16. The method according to claim 13, wherein an updating condition for the Status Queue includes:
updating data in the Status Queue based on that an earliest data address in the Status Queue is identical to a return address in a Return Address Queue.
17. The method according to claim 13, further comprising, subsequent to storing the data address accessed for the first access in the Status Queue based on that the result of the hit test is the second test result:
determining, in a Lock Flag Queue, a second cache line that is not locked, the Lock Flag Queue indicating whether or not each cache line in a Look-up Table Address Queue is locked;
updating the data address accessed for the first access in the corresponding second cache line of the Look-up Table Data Queue, and updating a Valid Flag corresponding to the second cache line in a Look-up Table Valid Queue to a first flag, the first flag configured to indicate that data is invalid;
sending the first access request to an arbiter, the arbiter configured to select among a plurality of cross-partition access requests.
18. The method according to claim 17, further comprising:
hitting, by the arbiter, a second access request, the second access request being one access request among the plurality of cross-partition access requests;
sending a data address indicated by the second access request to the SRS;
acquiring, based on a data address of return data returned from the SRS, an index of a corresponding third cache line from a Look-up Table Address Queue;
updating, based on the index of the third cache line, the return data in the third cache line of a Look-up Table Data Queue, and updating a Valid Flag corresponding to the third cache line in a Look-up Table Valid Queue to a second flag, the second flag configured to indicate that the data is valid.
19. The method according to claim 18, further comprising:
performing detection on the Status Queue, the Look-up Table Address Queue, and the Look-up Table Valid Queue;
reading and returning data from a fourth cache line based on that a data address of an earliest access in the Status Queue is identical to a data address in the Look-up Table Address Queue, and that a corresponding Valid Flag indicates that data in the fourth cache line is valid.
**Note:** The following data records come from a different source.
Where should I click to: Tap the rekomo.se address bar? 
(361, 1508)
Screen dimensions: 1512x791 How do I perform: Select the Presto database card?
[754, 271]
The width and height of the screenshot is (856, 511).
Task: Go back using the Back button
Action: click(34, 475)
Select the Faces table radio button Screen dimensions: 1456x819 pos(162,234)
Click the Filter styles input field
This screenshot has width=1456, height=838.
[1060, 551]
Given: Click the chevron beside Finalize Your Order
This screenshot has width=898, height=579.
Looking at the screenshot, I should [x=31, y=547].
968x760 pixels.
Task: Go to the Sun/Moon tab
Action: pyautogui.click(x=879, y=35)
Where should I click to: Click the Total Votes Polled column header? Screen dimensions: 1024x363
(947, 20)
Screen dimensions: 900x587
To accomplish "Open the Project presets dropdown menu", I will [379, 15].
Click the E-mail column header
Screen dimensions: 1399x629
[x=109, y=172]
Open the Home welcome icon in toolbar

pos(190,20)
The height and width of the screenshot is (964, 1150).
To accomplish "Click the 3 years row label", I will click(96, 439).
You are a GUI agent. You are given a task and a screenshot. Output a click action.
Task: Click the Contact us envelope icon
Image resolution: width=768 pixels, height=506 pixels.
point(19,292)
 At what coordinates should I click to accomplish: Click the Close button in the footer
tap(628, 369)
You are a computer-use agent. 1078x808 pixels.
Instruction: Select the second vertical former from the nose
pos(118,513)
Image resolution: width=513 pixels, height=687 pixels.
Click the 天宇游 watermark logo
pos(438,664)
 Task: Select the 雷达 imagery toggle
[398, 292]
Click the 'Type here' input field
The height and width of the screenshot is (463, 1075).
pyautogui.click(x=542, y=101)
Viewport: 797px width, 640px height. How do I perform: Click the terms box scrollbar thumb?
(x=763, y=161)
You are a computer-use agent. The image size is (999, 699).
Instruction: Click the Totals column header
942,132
20. A computer program product comprising computer readable code, or a non-transitory computer readable storage medium carrying the computer readable code, wherein when the computer readable code runs in a computer device, a processor of the computer device executes a data access processing method for a GPU, wherein the method comprises:
outputting a first access request, the first access request configured to indicate a data address of a cross-partition scalar register SRS accessed for the first access;
performing a hit test for the first access request;
reading and returning data corresponding to the data address from a cache line based on that a result of the hit test is a first test result, the first test result indicating that the data address accessed for the first access is hit and a data address accessed historically is hit.